O Tribunal do Júri de Ceilândia condenou Daniel Rodrigues da Silva a 25 anos e três meses de prisão em regime fechado pelos crimes de homicídio qualificado e porte ilegal de arma de fogo.
O crime ocorreu em 25 de fevereiro de 2020, em uma via pública de Ceilândia, no Distrito Federal. Daniel matou Gabriel Márcio Neto Mariano com disparos de arma de fogo, motivado por uma discussão sobre o ressarcimento de valores referentes a uma obra de instalação de cerâmica realizada por ele na casa da avó da vítima.
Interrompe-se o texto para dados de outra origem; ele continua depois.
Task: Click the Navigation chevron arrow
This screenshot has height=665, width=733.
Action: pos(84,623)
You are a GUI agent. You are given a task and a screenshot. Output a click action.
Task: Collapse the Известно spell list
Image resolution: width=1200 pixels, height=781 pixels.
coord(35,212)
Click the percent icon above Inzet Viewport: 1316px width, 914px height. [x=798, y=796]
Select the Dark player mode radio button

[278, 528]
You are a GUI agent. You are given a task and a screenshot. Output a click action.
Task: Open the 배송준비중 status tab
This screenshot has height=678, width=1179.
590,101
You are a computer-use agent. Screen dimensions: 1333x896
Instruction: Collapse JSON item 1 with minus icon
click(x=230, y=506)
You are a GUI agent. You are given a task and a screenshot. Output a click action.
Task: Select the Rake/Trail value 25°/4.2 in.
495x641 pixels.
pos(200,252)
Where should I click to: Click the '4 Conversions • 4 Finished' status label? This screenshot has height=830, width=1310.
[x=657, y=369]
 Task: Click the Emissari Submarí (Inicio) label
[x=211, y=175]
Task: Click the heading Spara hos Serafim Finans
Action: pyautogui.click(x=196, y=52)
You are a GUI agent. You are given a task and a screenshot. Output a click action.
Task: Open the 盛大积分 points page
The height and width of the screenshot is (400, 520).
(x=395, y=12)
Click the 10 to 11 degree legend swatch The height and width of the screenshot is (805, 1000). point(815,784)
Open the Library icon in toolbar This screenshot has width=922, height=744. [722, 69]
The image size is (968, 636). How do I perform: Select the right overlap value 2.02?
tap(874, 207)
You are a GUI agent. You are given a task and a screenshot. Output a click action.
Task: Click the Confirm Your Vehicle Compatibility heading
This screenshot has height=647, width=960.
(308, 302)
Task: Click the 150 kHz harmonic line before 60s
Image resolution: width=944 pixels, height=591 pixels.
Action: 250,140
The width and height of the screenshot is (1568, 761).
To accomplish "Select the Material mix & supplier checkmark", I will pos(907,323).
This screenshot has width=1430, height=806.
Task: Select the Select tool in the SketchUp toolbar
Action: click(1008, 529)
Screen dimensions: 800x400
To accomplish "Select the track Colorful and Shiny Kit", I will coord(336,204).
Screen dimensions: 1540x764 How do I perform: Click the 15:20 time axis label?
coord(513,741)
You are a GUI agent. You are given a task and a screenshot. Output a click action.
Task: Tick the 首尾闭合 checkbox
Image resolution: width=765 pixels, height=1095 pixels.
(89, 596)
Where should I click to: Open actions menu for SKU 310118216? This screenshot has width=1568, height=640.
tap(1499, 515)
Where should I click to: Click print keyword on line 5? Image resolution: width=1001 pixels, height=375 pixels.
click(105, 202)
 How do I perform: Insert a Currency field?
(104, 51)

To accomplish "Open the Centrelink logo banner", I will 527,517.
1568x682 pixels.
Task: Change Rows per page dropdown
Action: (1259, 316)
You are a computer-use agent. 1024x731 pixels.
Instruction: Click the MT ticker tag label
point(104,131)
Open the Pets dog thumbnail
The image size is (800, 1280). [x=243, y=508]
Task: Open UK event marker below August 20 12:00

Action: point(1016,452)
Cinco dias antes do homicídio, houve uma desavença quando a avó de Gabriel reclamou da qualidade do trabalho e exigiu o dinheiro de volta. Gabriel interveio na briga, o que levou a uma luta corporal com Daniel, que saiu do local fazendo ameaças. No dia do crime, o acusado surpreendeu a vítima de costas.
Durante a sessão do júri, os jurados reconheceram as qualificadoras de motivo torpe e emprego de recurso que impossibilitou a defesa da vítima. Eles também afirmaram que Daniel portou arma de fogo de uso permitido sem autorização legal.
A juíza que presidiu o julgamento negou ao réu o direito de recorrer em liberdade e determinou a imediata execução da pena no estabelecimento prisional onde ele se encontra.